Capital flows mystery

Another anonymous traders on the "First Financial Daily" said, poor access to short-term interest rate and exchange traders only part of the source of profits, the credit period is often out of the bank three months to six months, if capital flows Other areas, such as real estate, trusts, profit is even more impressive.

CASS Institute of Finance researcher Yixianrong recently wrote that this commodity finance not only has serious financing arbitrage tendency to use foreign capital is converted into a low-cost high-interest yuan, and these high interest rates of RMB financing obtained after shadow banking through various channels into the domestic real estate market and local government financing platform. We can say that these products will not only severely weaken the central bank financing of monetary policy and on the shadow banking governance, but also to the domestic financial system could bring enormous risk.

Yixianrong also believe, as to what is the use of these funds, the flow where the bank is not known. China trading company when the credit due for repayment, it is possible to use another financing to pay for the same. See that these opaque commodity finance is complicated, long-chain financing, many aspects of the government can not control, prone to false fraudulent behavior, the risk is particularly high.

However, these investment managers also said: "No need to demonize this financing, in the final analysis there is no market or exchange, if the RMB exchange rate has been properly reflected, there will be no funding opportunity."

"Copper, zinc, palm oil and other commodities, in the case of domestic prices of 1% to 2% lower than foreign prices, traders still can not stop throwing them into the country, not to mention the price of gold is equal on both sides, we can see where the temptation . "This investment manager on the" First Financial Daily "analysts said.

According to the World Gold Council (WGC) Earlier studies in China, for the financing of gold at the end of 2013, the total could reach 1,000 tons, the size of about $ 43 billion.
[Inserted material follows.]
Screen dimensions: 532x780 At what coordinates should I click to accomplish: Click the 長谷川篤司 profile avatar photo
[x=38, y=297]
Prior to Goldman Sachs estimates that since 2010, the inflow through commodity trade financing activities of approximately 81 billion hot money in China - $ 160 billion, accounting for about 31% of China's foreign currency short-term borrowings, gold, copper and iron ore are the three main financing commodities.
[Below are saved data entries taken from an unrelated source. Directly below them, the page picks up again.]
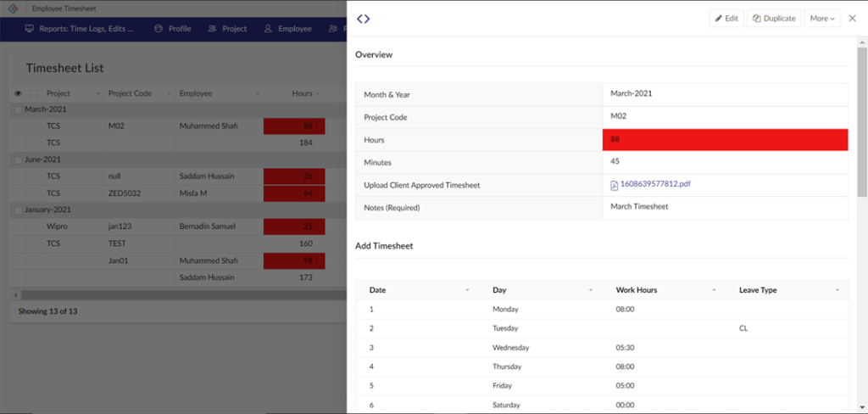This screenshot has height=414, width=868.
Task: Expand the Date column dropdown arrow
Action: [467, 290]
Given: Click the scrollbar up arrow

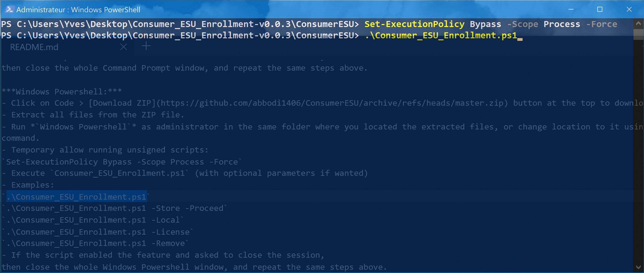Looking at the screenshot, I should click(x=638, y=24).
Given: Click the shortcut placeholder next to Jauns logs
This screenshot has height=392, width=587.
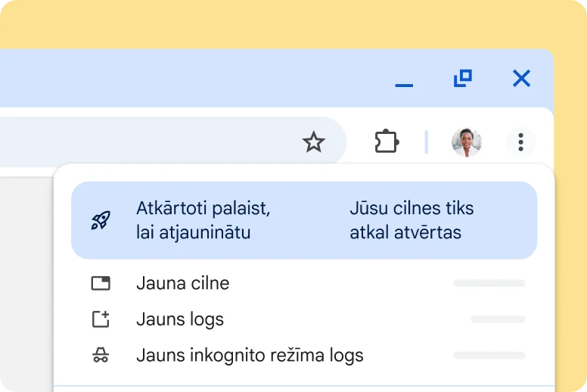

World Gold Council had also said: "Unless China's central bank is more severe, more effectively combat acts of commodity finance, or China's credit allocation and pricing system has improved, it may still have a lot of gold to be imported for financing operations."

Previously, the prevalence of domestic false trade, leading to the influx of hot money, both with unilateral RMB appreciation, but also with the relevant commodity finance, eventually prompting regulators continue to strengthen the management of foreign exchange and import and export in the system.

Yixianrong suggested that the prevalence of commodity financing arrangements are largely financial system caused by inadequate or flawed, and that the biggest problem, or because too much government regulation of the financial markets, the market price mechanism is far reason (either exchange or interest rates) formation. To resolve the unpredictable risks of shadow banking, the most fundamental way is to accelerate financial market interest rate reform and market-oriented reform the exchange rate formation mechanism.

However, some analysts on the "First Financial Daily" said, through simple processing of gold arbitrage very subtle ways, sometimes beyond the regulatory scope of the customs, on the surface it is difficult to determine whether a false trade, which also increases the difficulty of regulation.